Jonathan Lewis’ post on correlation puts me in a fuzzy state of over-stimulative reminiscences. This is why I often find Jonathan’s posts so stimulating: they are not only very informative but are food for thought and propose new exploratory possibilities.

**Correlation implies cause**

For a lot of people, this is intuitively right. For 2 measurements which are related with a third variable say time, having these measures changing over time in a very similar fashion looks like they share a common cause.

Constant change rates on both variables indicates linearity. Okay, let me be nit-picking and make some definitions:

The linear correlation coefficient *r* measures the strength and direction of a linear relationship (or association) between two variables (aka Pearson’s coefficient).

When *r* is close to 1, the relationship between both variables is strong. That means that when values for X go up, values for y also go up.

On the other hand, when *r* is close to -1, there is also a linear relationship, but now when x goes up, y goes down.

Finally when r is close to 0, there is no linear relationship, but random non-linear relationships can be found on these variables.

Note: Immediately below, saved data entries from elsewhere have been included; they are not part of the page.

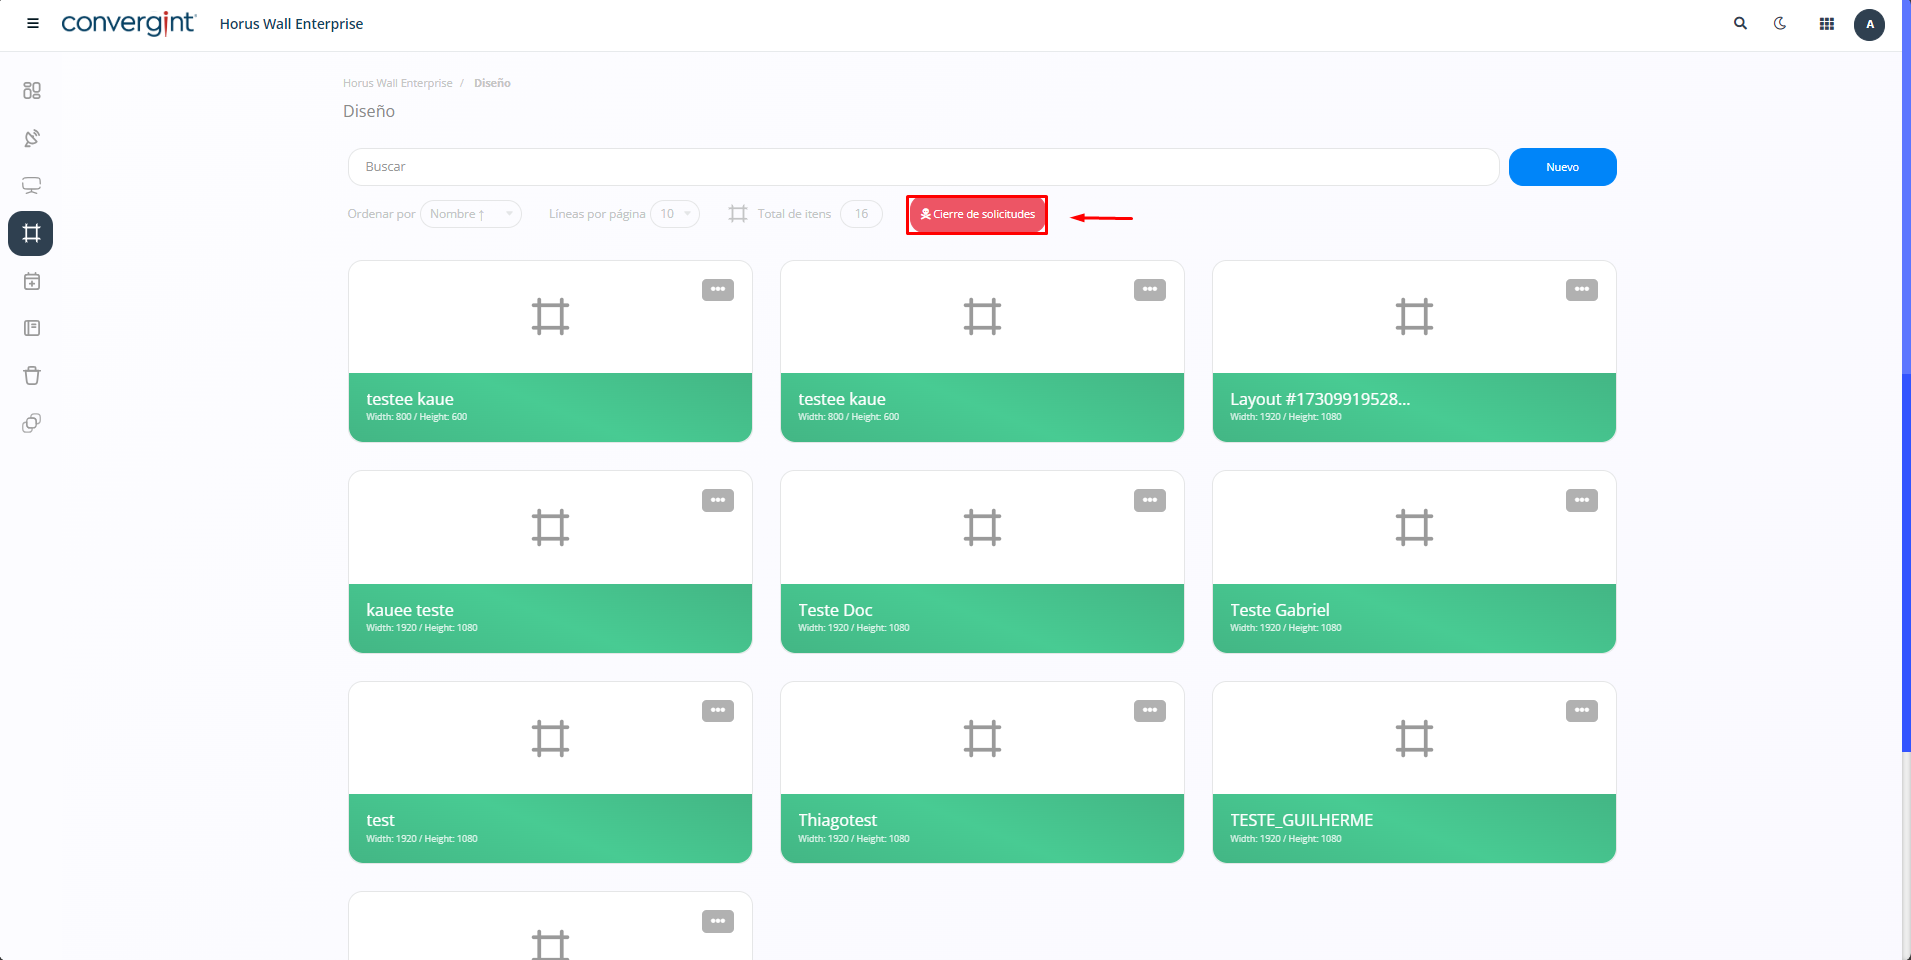1911x960 pixels.
Task: Expand the Ordenar por Nombre dropdown
Action: point(470,214)
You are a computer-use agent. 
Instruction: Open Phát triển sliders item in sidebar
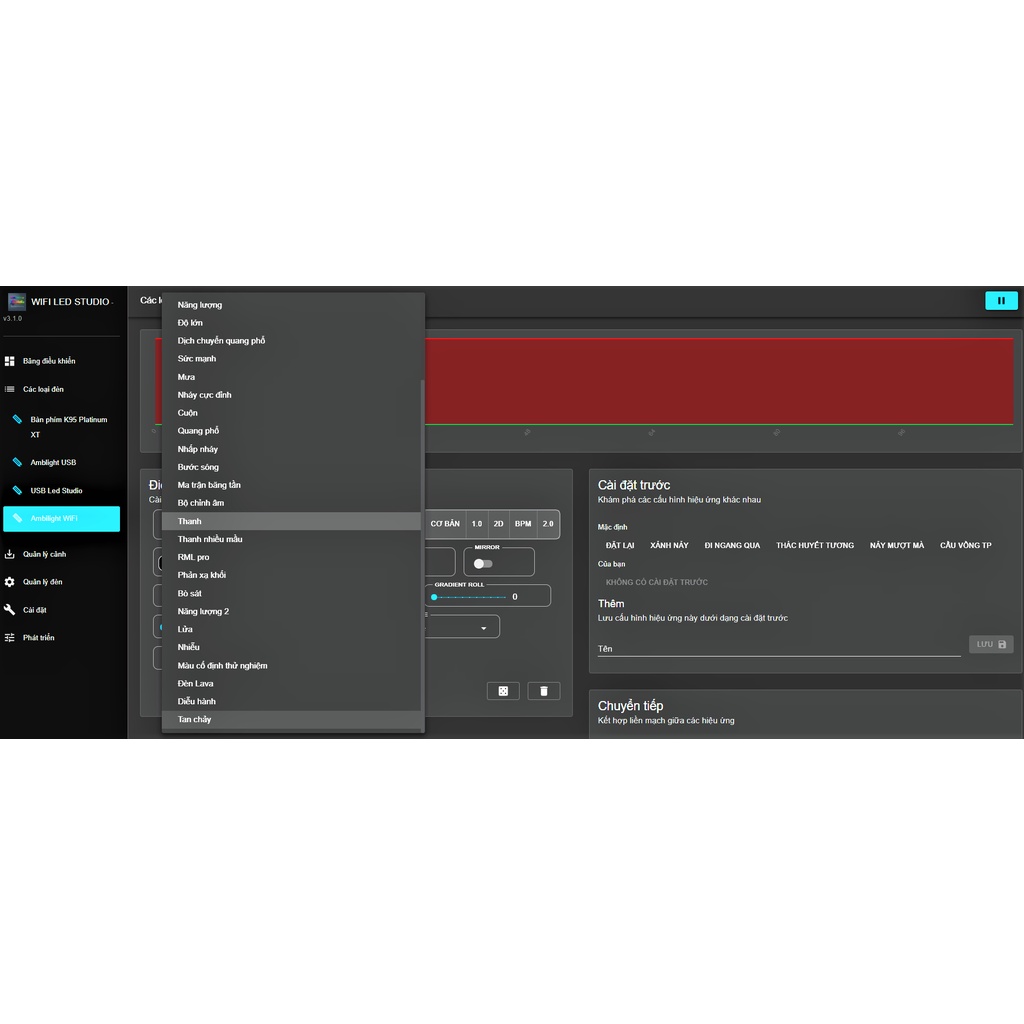39,638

To tell how “strong” a correlation is depends on the kind of data. This is why scientific data generally need a higher correlation coefficient to call them “strong” (generally above 0.8) than medical/social/psychological data. It is well accepted today that the interpretation of a correlation coefficient depends on the context of data.

The determination coefficient R^2 gives the proportion of variance of one variable that is predictable from the other one. It will tell us how certain we can be of making a prediction from a certain model.

So, back to the original discussion, the sentence “correlation does not mean causation” doesn’t necessarily mean that correlation doesn’t indicate potential causal relations. It’s just saying that a strong correlation is not sufficient to establish a causal relationship. period.

Haven’t you seen Dr House ? The white board ? Yes, it’s fiction, but illustrative.

So far, I have found it useful to correlate some wait events from statspack measurements with other non-db measurements. In one particular case, many years ago, it helped me to find the root cause of a really odd performance issue. I found out the problem to be related to the NFS client configuration on a Solaris server while using NAS storage and Oracle 8.0.6.

Personally, I would be very careful on building predictive models for anything in Oracle. One thing I’ve learned over all these Oracle versions is that one size doesn’t fit all, and of course, the more I know, probably the more I miss. The only steady ground I have is the scientific method: hypothesis, test, prediction.

Working with test cases, with representative test data, with a well-known baseline state.